■ **REQUIRED WORK**: Show every line of the rows below that contains the string "computer". Case counts.

Dataset rows:
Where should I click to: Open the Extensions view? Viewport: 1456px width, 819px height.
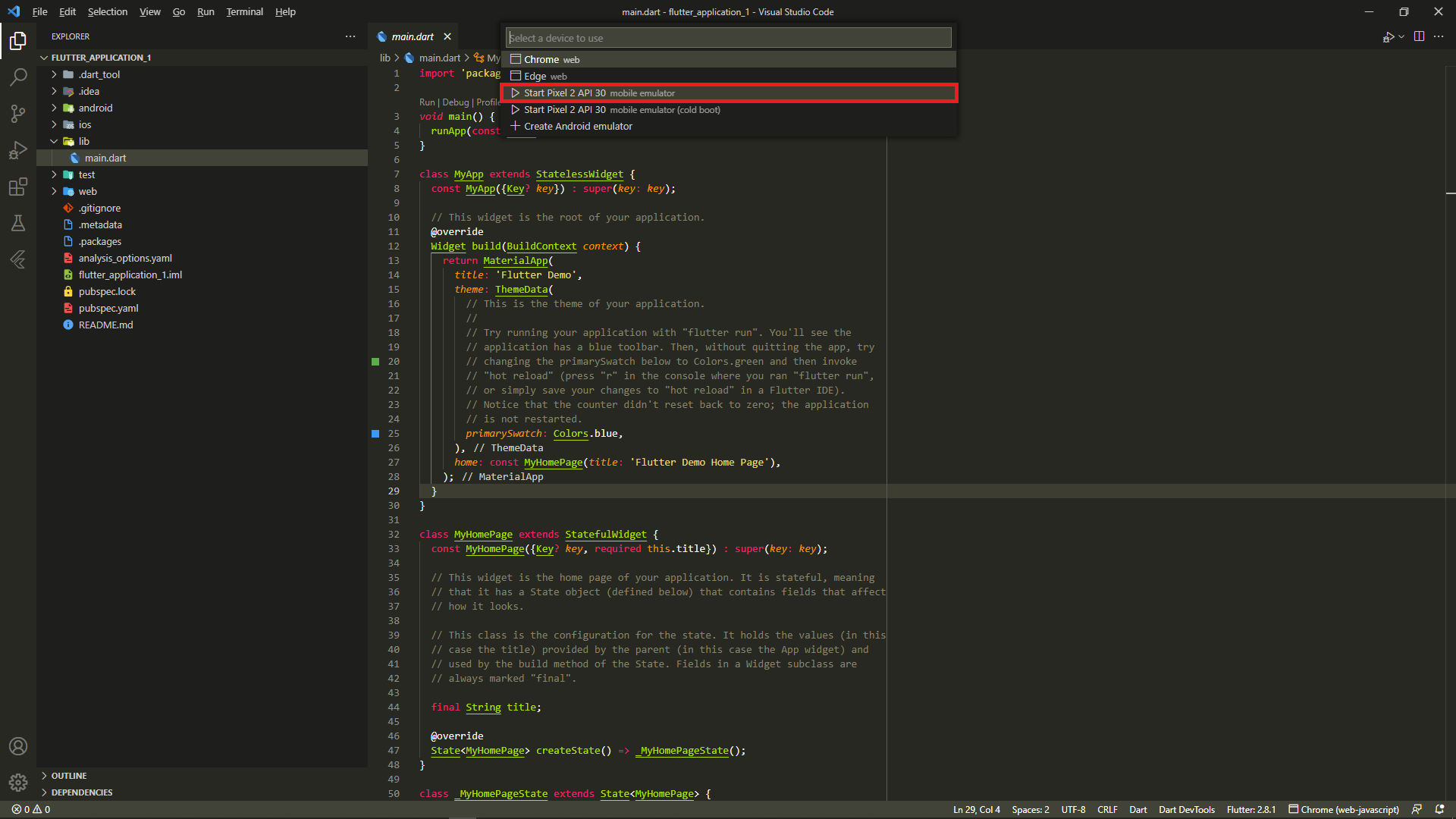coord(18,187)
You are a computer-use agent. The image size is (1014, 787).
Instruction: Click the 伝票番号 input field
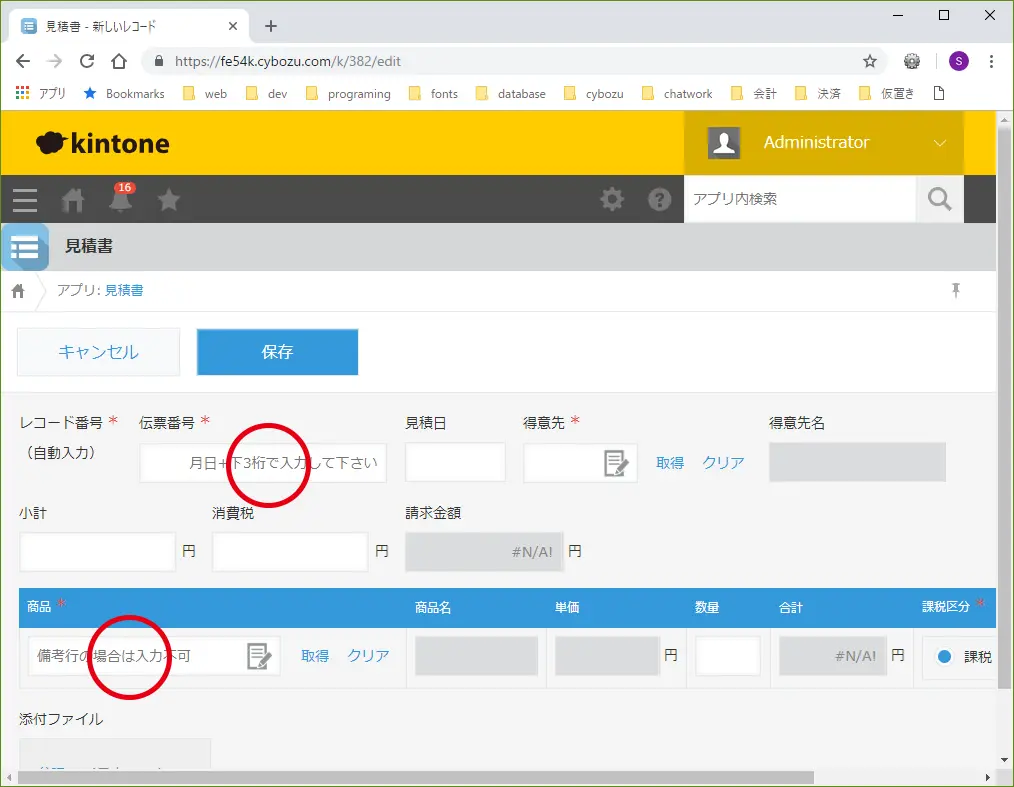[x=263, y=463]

■ **THE OUTPUT**:
You are a computer-use agent. The image size is (1014, 787).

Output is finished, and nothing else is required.